Media That Writes About Hillary Clinton's Shoes Demands She Show Them More Respect
On Saturday some nice elderly grandmother managed to set off a media conniption fit by using a rope to keep reporters away from her while she marched in a New Hampshire Fourth of July parade. Of course the grandmother was Hillary Clinton and New Hampshire is the most important state in the Union, at least until next February when we can go back to just thinking of it as that really cold shithole that isn’t Vermont. Hence the conniption.
Clinton was in Gorham, walking along and pausing to chat with the civilians who lined the route. The media was there to take it all in and give us their important observations, like what kind of shoes this weird Non-Penised American chose for her stroll. (Navy Salvatore Ferragamo patent leather flats. Thanks for the scoop, Washington Post.)
Somewhere during the walk, some Clinton staffers broke out a rope and herded all the assembled media behind it, then kept marching, forming a sort of mobile holding pen about 10 or 15 feet away from the candidate. Ostensibly the point was to give Clinton a little space to chat with voters watching the parade. Which quite frankly seems reasonable to us. To the press it is “bad optics,” which in this case is code for “We’re not being catered to like we’re used to and our fee-fees are wounded.” So that became the story.
Yr Wonkette is of two minds here. On the one hand, a free press is important to a flourishing democracy, yadda yadda yadda. On the other hand, a) We sort of like this all-out-of-fucks-to-give Hillary and b) the whining by the media was pretty hilarious.
For example, the editor of The Daily Beast took to Twitter to instruct his campaign reporters.
A hit piece about what? That Clinton’s clothes clashed with her navy Salvatore Ferragamo patent leather flats? Did the campaign also not provide snacks to reporters at the Gorham Holiday Inn? Newsflash, dudes: a year out from the Democratic convention and a full 17 months before the election, we can guarantee you that the vast majority of Americans do not give a tinned shit about whether some reporters were inconvenienced or disrespected by the Hillary Clinton campaign. But you can express your high dudgeon on Twitter, which is really the most important thing.
Or, as Jason Linkins of the Huffington Post suggested, you could forget whatever banalities Hillary is spouting and instead of leaving to write a hit piece, your reporters could leave and go find some actual voters to talk to about what is on their minds. Then they can filter out the garbage and find important issues to write about.

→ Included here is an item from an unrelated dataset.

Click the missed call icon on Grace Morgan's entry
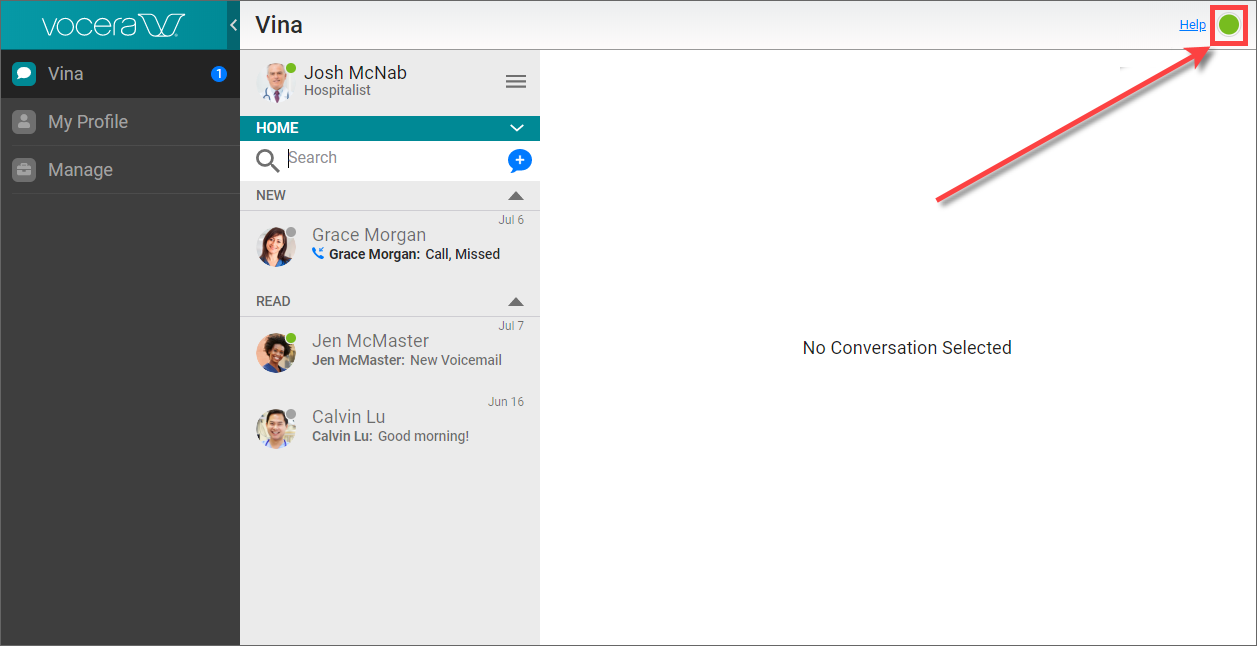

After all, we remember in 2008 when Barack Obama, during just such a meet-and-greet with the public, got himself crosswise with one Joe the Plumber. Who turned out to be not named Joe, and not actually a plumber, and whose story about the expense and high taxes of buying a plumbing company turned out to be total bullshit. But by the time anyone realized it, Joe was a wingnut hero and more than a few news cycles and John McCain campaign events got hijacked by his bullshit story. That was sure a shining moment for horse race political coverage. Everyone should hang about a foot from this cycle’s candidates in the hopes that they get one of those unscripted moments with an uneducated dolt.
The wingnut observations on Twitter were great too. Like this one:
We’re not sure what this means. That reporters are heroes just like the never-identified Chinese man who stopped on his way home to yell at some tanks in Tiananman Square? That Hillary Clinton is a Communist dictator who will send tanks to crush dissent? Help us out in the comments, which we do not allow.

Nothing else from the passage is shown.